The high altitude long endurance (HALE) unmanned aerial vehicle (UAV) is designed to fly at 60,000 feet for months at a time, providing a carrier for a highly accurate and low cost alternative to expensive satellite (Launching cost is around $25000/kg of payload). HALE systems use advanced aircraft or airship technologies to provide mobile, usually uninhabited, platforms operating at altitudes in excess of 20 Km (stratospheric platforms).

The HALE platform would have many of the advantages of both terrestrial and satellite systems, while at the same time avoiding many of their pitfalls. Additional applications of HALE platforms include the ability to provide superior remote sensing performance compared to satellite systems for a wide range of civil applications involving time-varying or emerging phenomena (e.g. environmental science, atmospheric science, communications, ocean monitoring, law enforcement, customs, immigration, urban planning and monitoring, road traffic monitoring, pollution control and others) and for a wide range of military applications including imagery intelligence, signal intelligence, electronic warfare and military search and rescue.

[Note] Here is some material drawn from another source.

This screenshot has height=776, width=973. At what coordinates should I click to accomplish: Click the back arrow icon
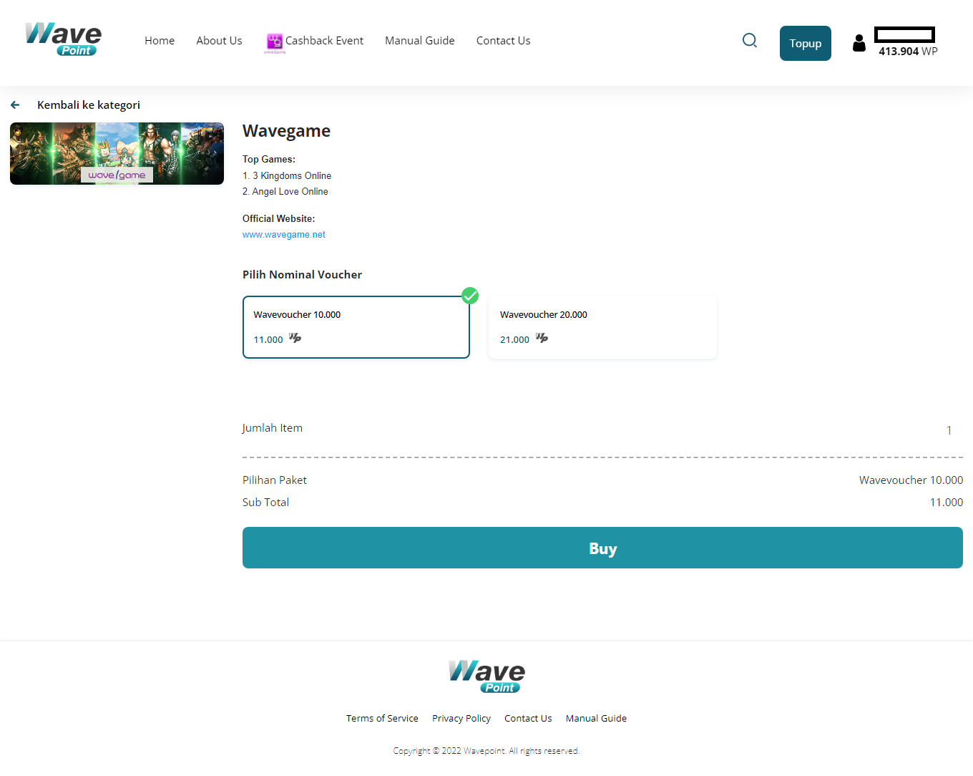click(x=15, y=105)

HALE unmanned missions appear to be feasible using a lightweight, high efficiency, span-loaded, Solar Powered Aircraft (SPA) which includes a Regenerative Fuel Cell (RFC) system and novel tankage for energy storage. However, this design has complexity and weight penalties associated with thermal management, electrical wiring, plumbing, and structural weight. Another way to enable practically unlimited endurance is to supply the energy required for propulsion and payloads remotely. The dominating attention in this area has been given to the use of microwave transmission from ground, through a focused beam, to a receiving antenna on-board the aircraft.

None of the aircraft can carry large payloads (2,000 kg or more) at high altitudes and remain aloft for months at a time. An airship can do this. Because the airship uses buoyancy for its lift, it does not require as much power as a vehicle that derives its lift by propelling itself through the atmosphere. Consequently, airships do not need to stay in motion to remain aloft. Therefore, they can loiter over a specific location as well as move to a new location. In addition, airships can carry large-volume, heavy payloads. These characteristics make airships superb candidates for long-endurance surveillance missions.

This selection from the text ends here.